■ **INSTRUCTIONS TO FOLLOW**:
Without any pictures, restate the full set of records below exactly.

++++++++

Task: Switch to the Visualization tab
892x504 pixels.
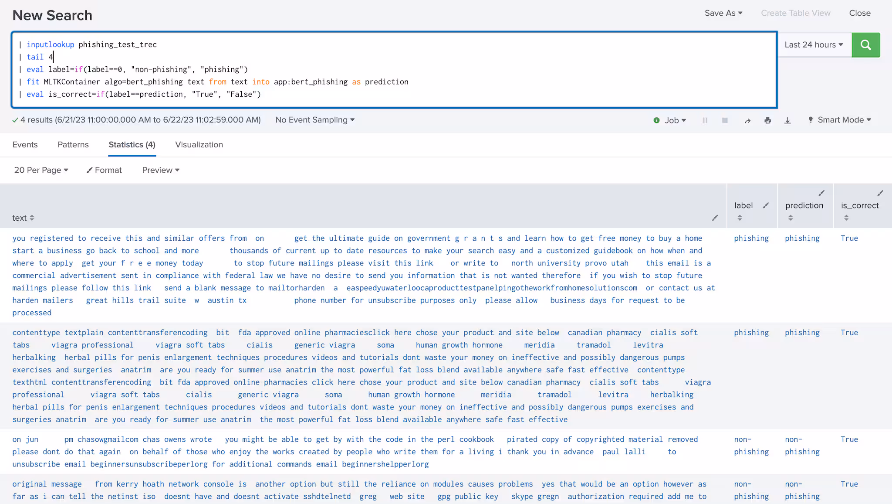Action: click(x=199, y=144)
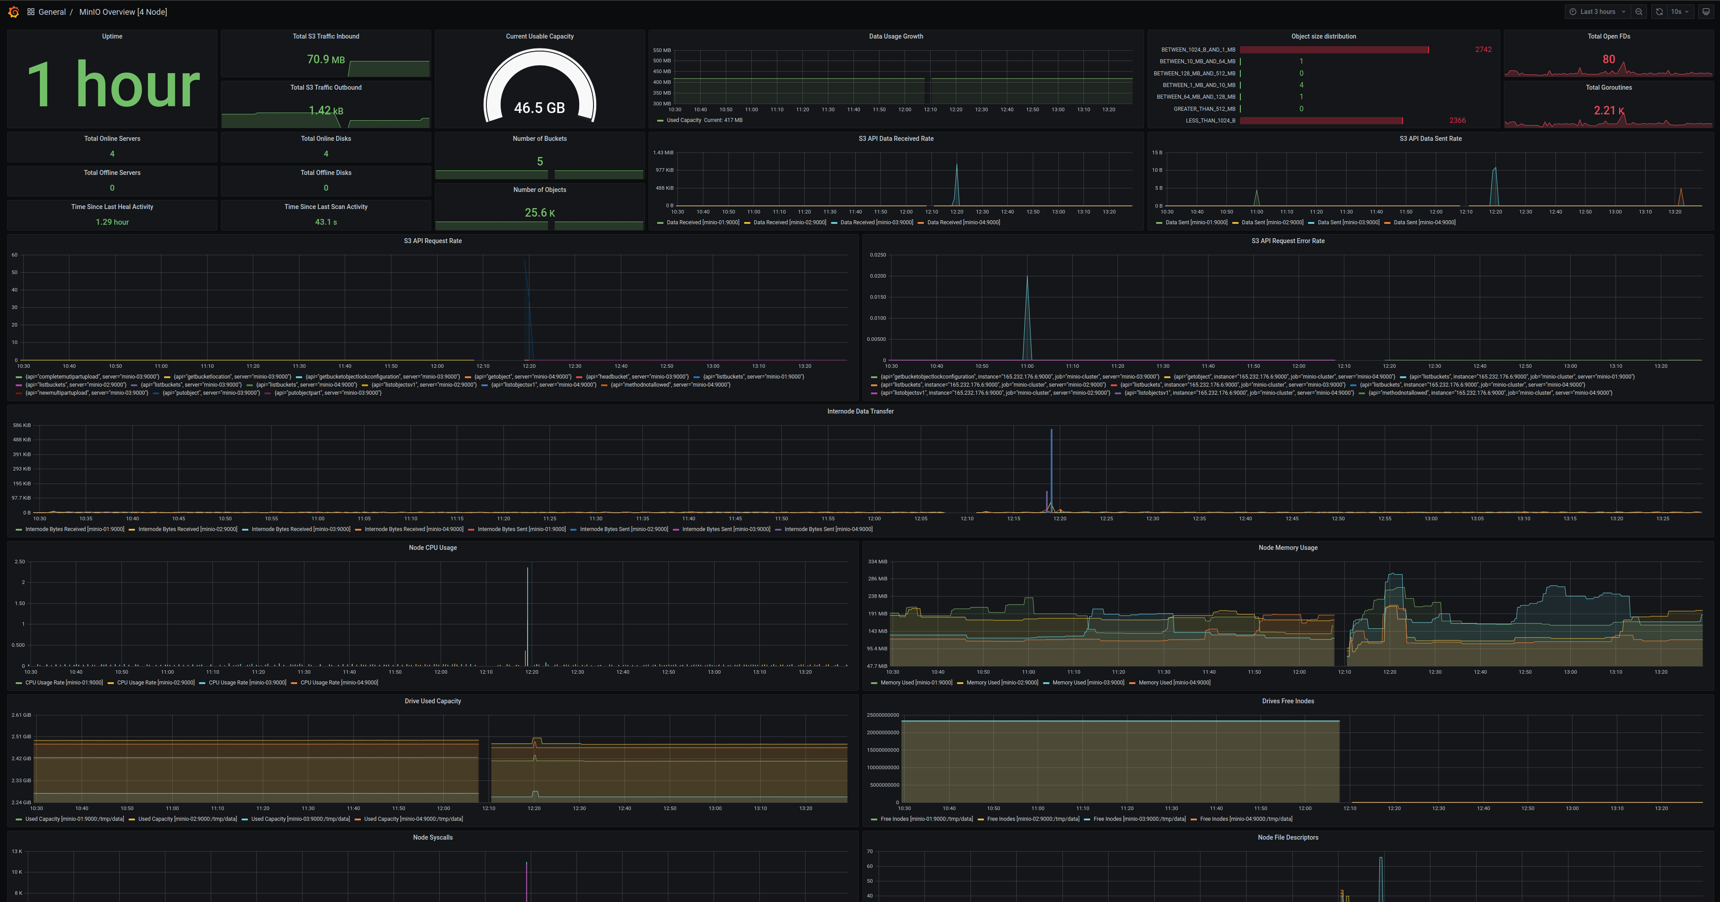Refresh the dashboard with the refresh icon

(x=1659, y=11)
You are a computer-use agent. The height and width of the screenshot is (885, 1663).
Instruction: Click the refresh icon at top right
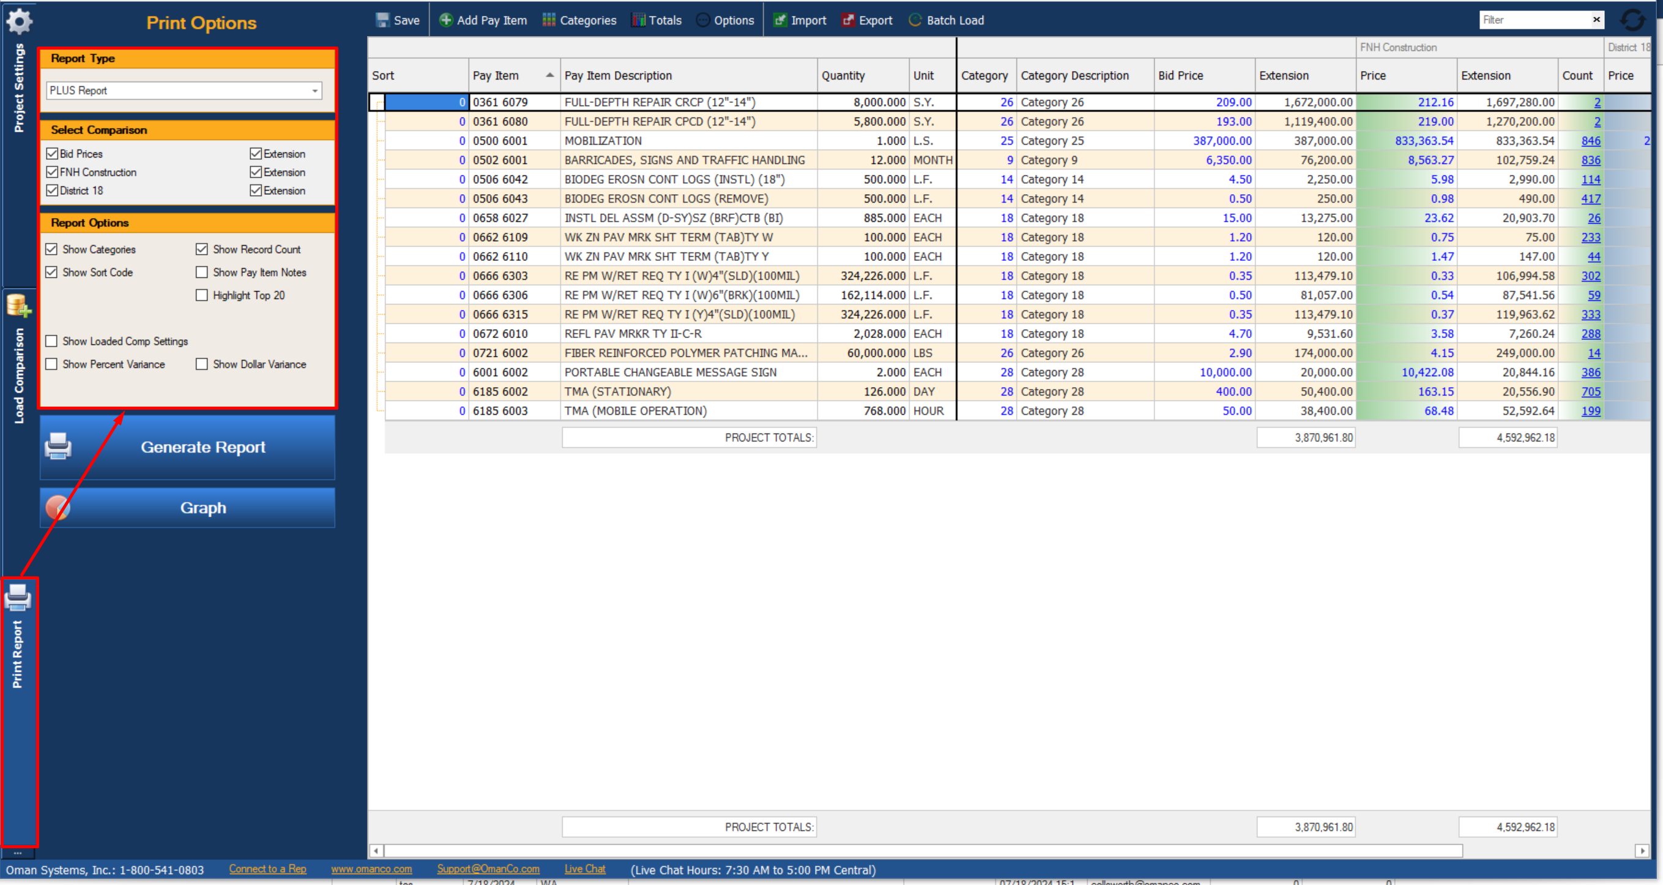pos(1632,20)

++++++++

■ **RESPONSE FOR THIS EXERCISE**:
Task: Switch to the Visualization tab
892x504 pixels.
Action: click(x=199, y=144)
Refresh the dashboard with the refresh icon

(x=1659, y=11)
You are a computer-use agent. The height and width of the screenshot is (885, 1663).
Instruction: Click the refresh icon at top right
pos(1632,20)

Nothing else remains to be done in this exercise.